- [Work to be completed]:
Take the lines from the line containing "Where should I" through the end of the entries and output them exactly, with no pictures and nothing more.

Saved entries
####################

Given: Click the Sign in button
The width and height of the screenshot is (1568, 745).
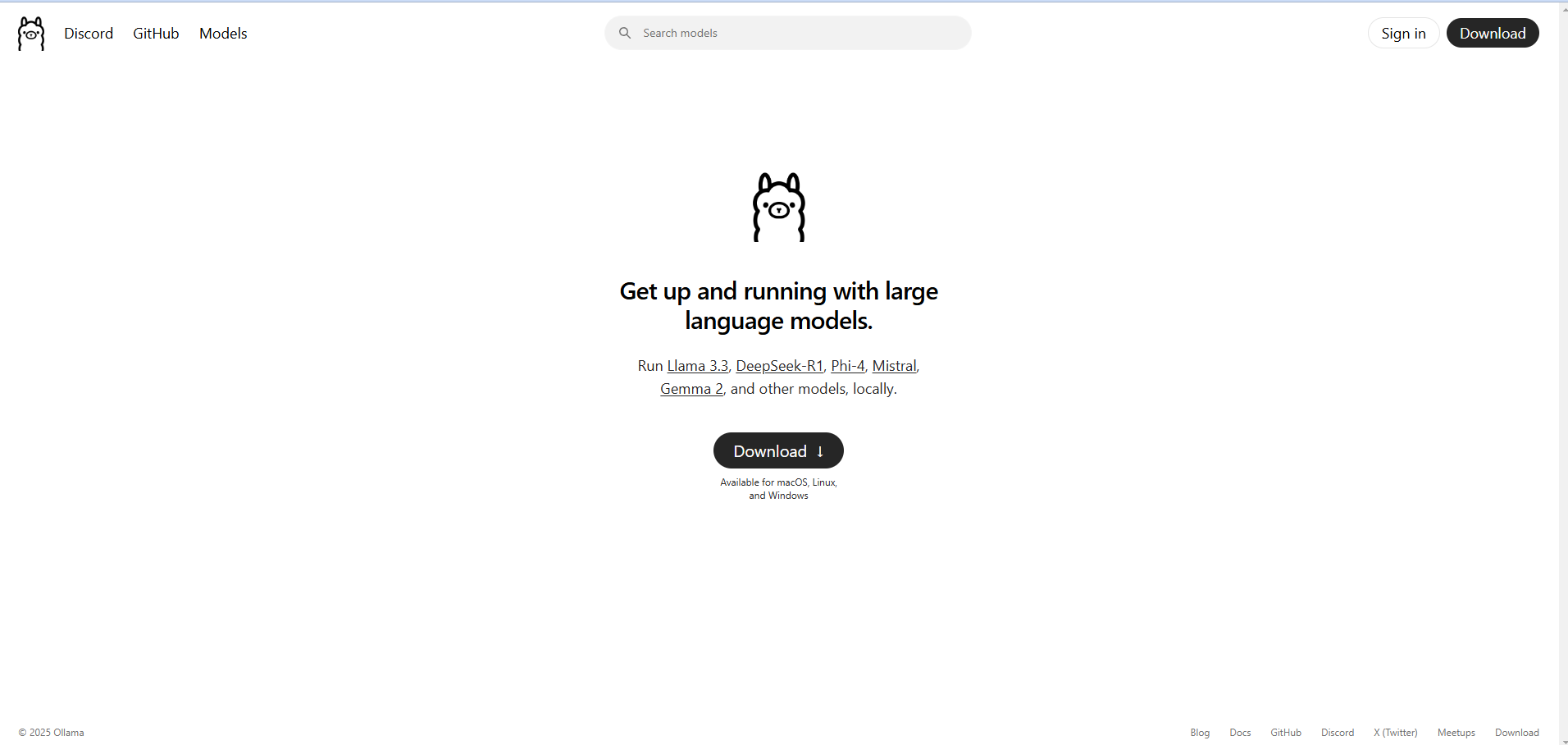Looking at the screenshot, I should pyautogui.click(x=1403, y=33).
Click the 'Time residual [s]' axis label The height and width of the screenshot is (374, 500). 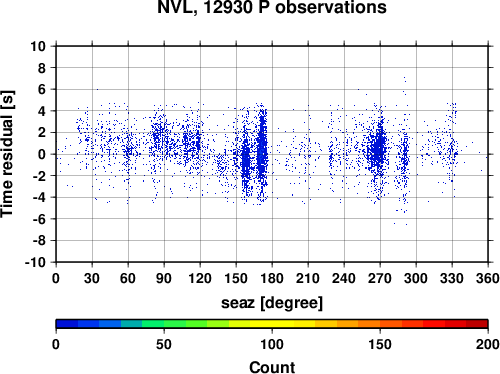(7, 154)
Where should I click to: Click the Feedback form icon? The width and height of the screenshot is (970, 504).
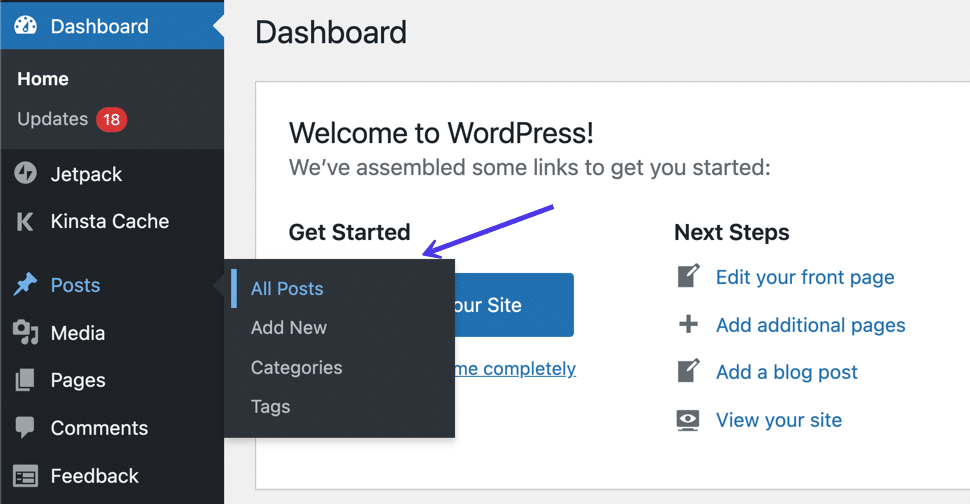point(26,476)
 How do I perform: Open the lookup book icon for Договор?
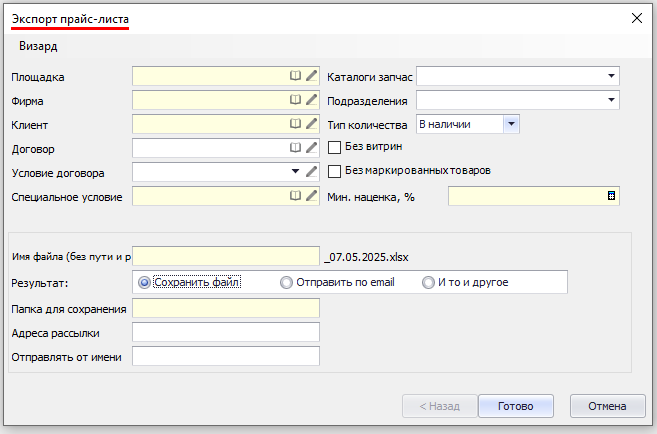click(295, 148)
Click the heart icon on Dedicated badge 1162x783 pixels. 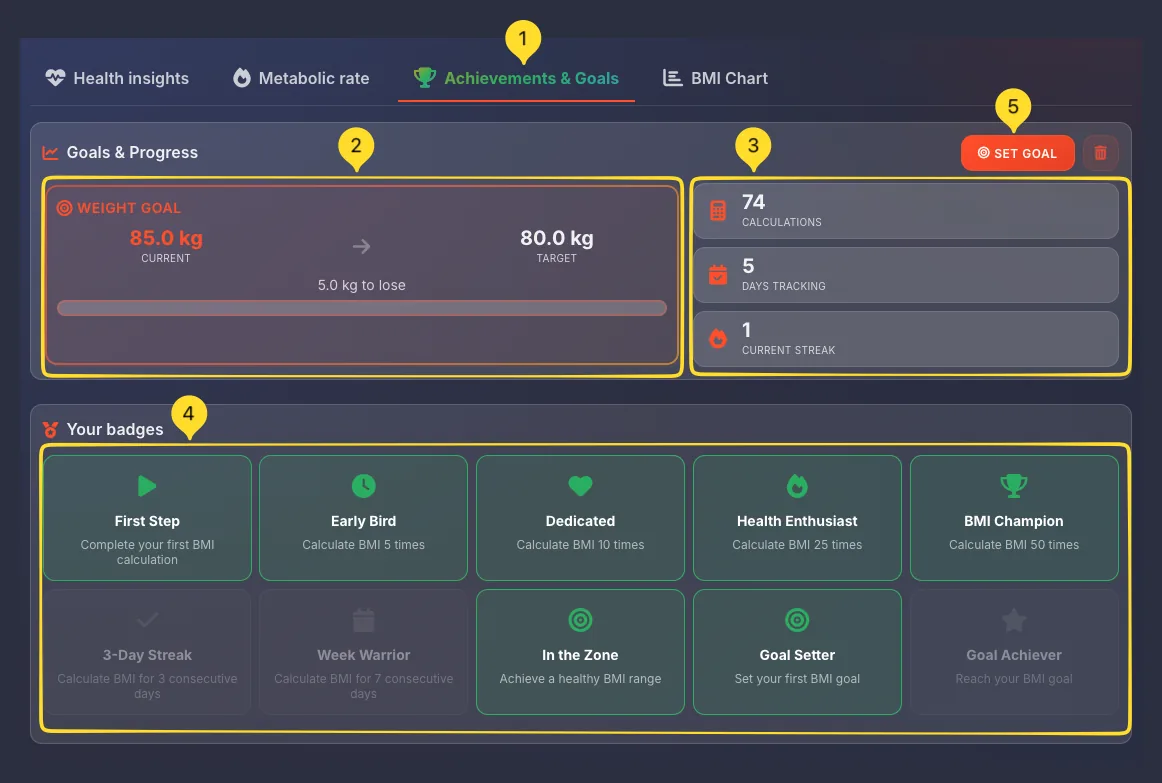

####################

- [Output for this task]:
Where should I click to: Click the Feedback form icon? The width and height of the screenshot is (970, 504).
point(26,476)
 How do I perform: Open the lookup book icon for Договор?
click(295, 148)
Click the heart icon on Dedicated badge 1162x783 pixels. 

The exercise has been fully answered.